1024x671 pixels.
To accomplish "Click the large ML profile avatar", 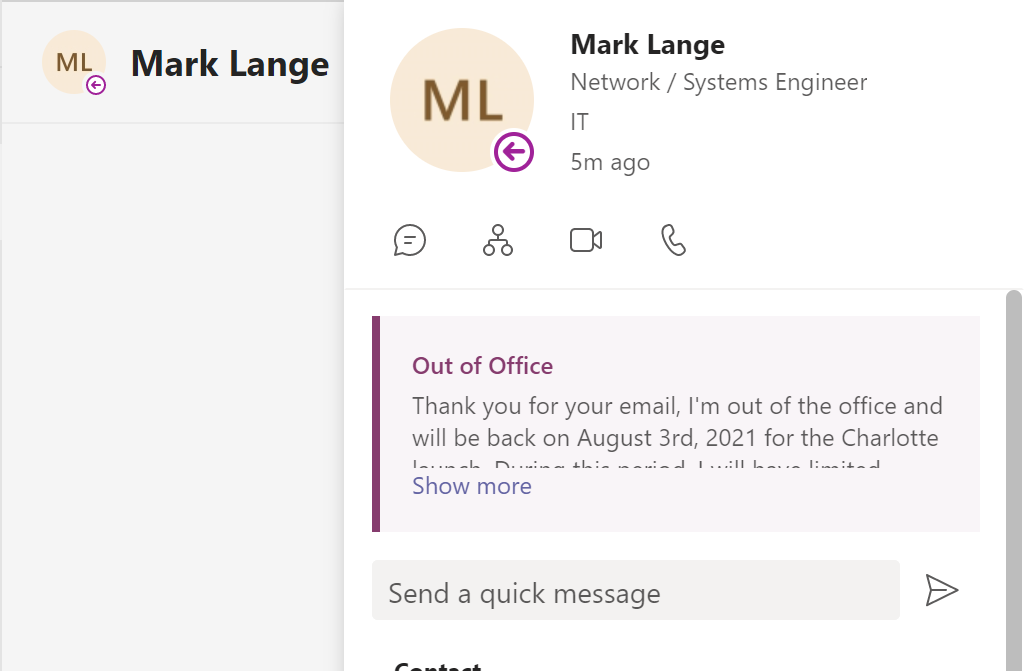I will click(x=462, y=100).
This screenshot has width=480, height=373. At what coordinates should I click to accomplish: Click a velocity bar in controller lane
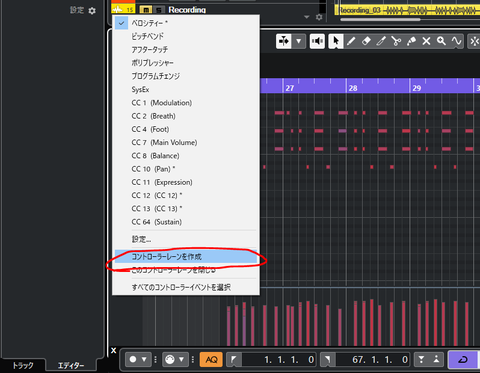pos(266,325)
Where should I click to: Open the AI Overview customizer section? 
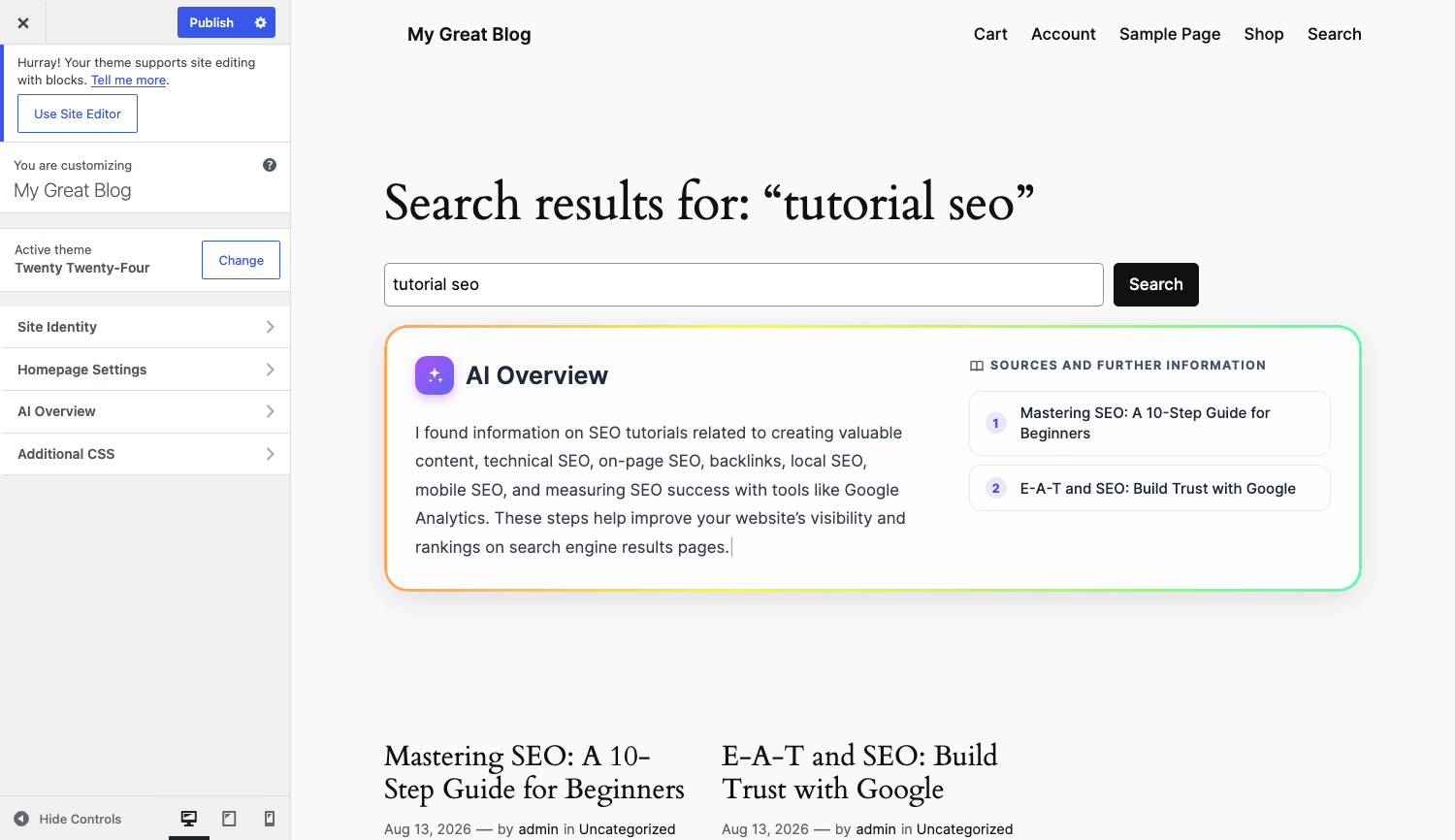coord(146,411)
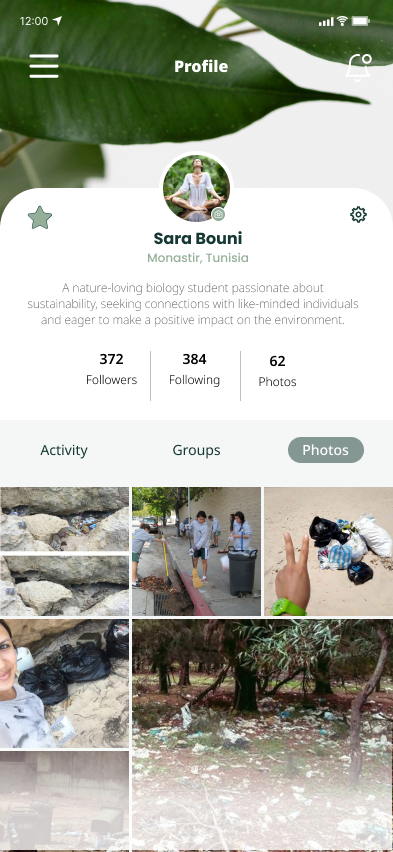This screenshot has height=852, width=393.
Task: Open the large littered forest photo
Action: (263, 735)
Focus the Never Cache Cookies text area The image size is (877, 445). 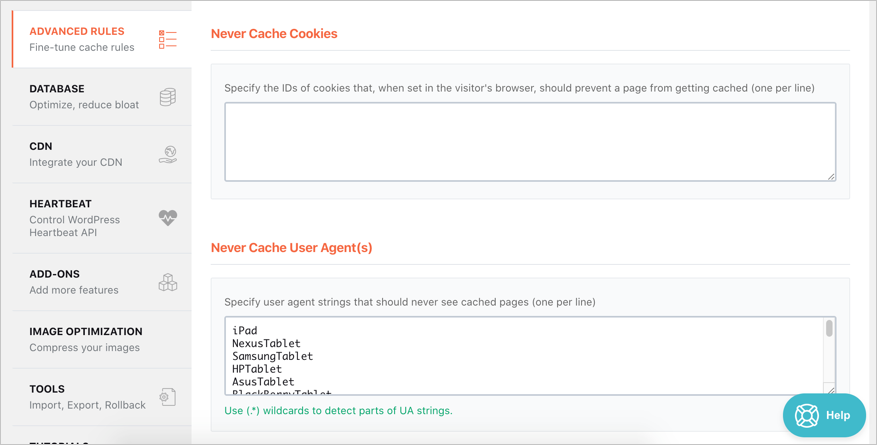point(529,142)
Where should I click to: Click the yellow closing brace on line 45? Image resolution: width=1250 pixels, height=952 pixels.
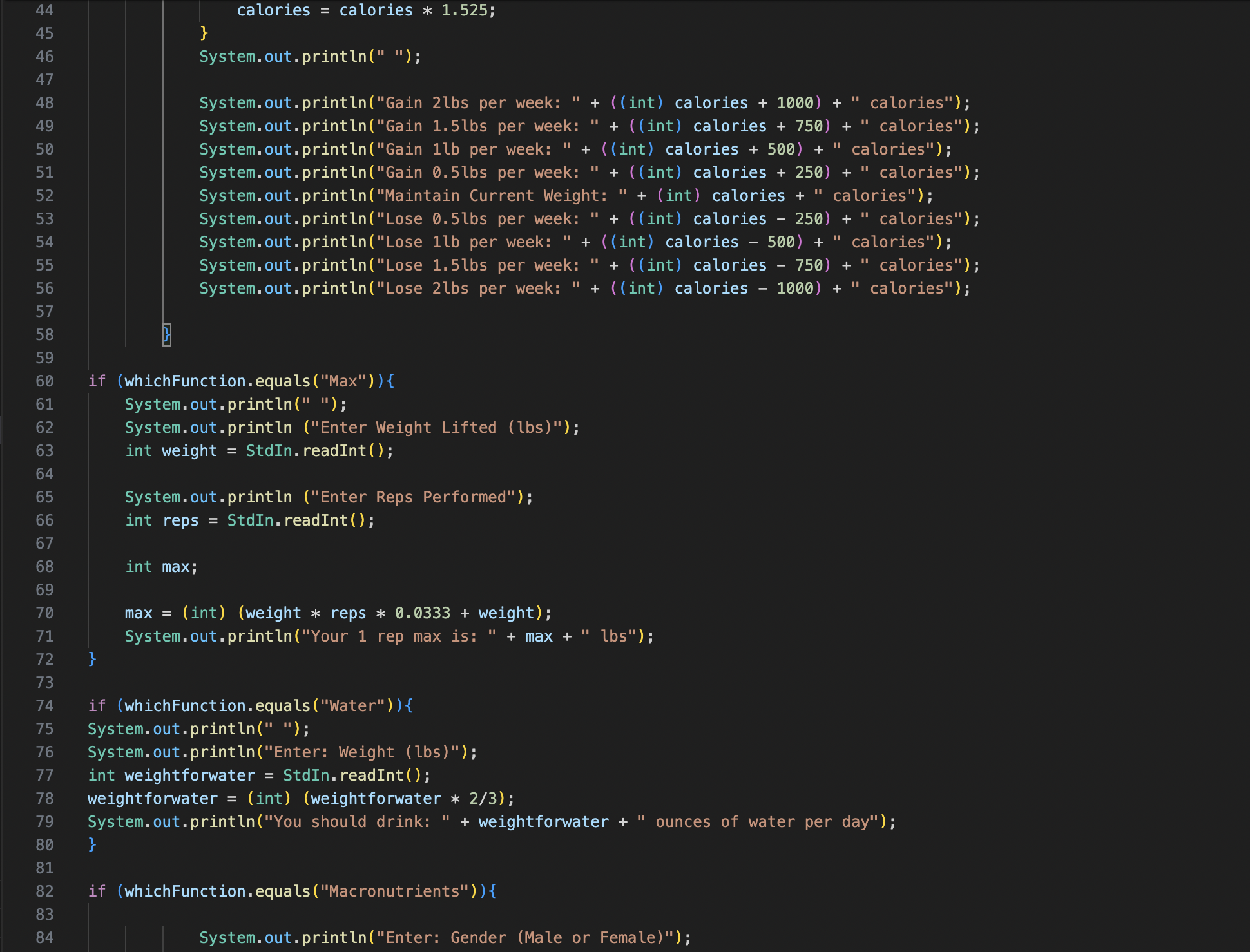coord(204,33)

**Task to complete:**
Count the lines of the data above that contain the word "Open", and reply with only that number.

**Exercise result:**
2